▼
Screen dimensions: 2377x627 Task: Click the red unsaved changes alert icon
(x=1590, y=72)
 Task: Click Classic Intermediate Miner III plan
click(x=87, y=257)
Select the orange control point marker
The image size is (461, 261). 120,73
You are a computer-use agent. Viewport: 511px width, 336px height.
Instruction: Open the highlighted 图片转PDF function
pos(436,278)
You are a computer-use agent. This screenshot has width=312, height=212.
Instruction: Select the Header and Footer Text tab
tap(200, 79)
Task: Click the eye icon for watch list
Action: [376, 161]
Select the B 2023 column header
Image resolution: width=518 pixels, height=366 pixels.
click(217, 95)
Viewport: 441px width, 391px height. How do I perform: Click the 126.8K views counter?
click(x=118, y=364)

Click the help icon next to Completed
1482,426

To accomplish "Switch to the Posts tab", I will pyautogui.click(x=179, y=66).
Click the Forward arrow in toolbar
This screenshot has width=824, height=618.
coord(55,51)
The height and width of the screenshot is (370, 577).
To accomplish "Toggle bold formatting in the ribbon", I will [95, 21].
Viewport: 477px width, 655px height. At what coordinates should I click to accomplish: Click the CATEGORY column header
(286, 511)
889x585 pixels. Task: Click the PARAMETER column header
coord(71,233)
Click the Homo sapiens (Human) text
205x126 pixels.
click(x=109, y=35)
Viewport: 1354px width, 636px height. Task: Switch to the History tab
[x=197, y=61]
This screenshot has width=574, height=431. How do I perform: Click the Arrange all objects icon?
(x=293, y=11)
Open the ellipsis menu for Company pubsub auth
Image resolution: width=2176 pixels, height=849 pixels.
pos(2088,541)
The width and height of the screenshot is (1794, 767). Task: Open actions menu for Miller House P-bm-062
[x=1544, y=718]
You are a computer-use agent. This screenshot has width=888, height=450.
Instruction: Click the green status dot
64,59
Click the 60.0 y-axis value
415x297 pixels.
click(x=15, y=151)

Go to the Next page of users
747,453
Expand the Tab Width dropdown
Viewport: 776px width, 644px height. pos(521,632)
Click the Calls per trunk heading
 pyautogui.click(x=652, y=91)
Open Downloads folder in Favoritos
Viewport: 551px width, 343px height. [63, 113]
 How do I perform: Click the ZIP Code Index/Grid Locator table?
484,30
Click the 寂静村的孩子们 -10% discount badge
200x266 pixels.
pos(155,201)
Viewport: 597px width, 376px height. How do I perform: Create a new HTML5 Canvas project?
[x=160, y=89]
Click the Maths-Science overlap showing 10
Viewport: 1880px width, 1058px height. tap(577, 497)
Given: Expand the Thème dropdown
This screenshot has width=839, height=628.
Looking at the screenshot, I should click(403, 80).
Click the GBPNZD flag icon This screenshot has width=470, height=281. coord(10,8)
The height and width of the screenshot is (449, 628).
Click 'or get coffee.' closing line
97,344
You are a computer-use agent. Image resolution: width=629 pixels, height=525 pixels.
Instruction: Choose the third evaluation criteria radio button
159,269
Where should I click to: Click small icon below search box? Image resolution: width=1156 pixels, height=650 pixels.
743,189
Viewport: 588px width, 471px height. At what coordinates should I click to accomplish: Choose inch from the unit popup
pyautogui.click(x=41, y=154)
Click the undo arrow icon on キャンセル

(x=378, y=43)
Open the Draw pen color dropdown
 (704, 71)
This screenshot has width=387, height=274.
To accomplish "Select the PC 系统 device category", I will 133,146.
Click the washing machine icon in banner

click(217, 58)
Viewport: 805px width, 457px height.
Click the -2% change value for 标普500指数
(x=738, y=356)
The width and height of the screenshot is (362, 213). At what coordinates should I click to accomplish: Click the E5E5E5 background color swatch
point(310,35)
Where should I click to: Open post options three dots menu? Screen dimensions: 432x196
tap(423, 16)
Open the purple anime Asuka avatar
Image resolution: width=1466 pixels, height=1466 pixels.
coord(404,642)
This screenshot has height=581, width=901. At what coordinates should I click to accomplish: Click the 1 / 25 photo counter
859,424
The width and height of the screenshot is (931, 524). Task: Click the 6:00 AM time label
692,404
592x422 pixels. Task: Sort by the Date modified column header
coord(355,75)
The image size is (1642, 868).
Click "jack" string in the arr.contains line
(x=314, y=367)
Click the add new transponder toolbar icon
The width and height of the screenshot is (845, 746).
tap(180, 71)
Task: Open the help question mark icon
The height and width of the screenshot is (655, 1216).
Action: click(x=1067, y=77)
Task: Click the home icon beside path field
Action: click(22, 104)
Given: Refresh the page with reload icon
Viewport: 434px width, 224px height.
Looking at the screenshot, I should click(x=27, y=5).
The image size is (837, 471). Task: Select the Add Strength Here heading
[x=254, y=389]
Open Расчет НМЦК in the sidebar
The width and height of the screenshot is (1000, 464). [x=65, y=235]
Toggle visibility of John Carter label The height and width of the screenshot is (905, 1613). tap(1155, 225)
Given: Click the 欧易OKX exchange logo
▲
Go to the line with "Click the help icon next to Completed" in the entries above and repeat every line from there through the line with "The height and width of the screenshot is (370, 577).", exactly and with no other text.

Click the help icon next to Completed
1482,426

To accomplish "Switch to the Posts tab", I will pyautogui.click(x=179, y=66).
Click the Forward arrow in toolbar
This screenshot has width=824, height=618.
coord(55,51)
The height and width of the screenshot is (370, 577).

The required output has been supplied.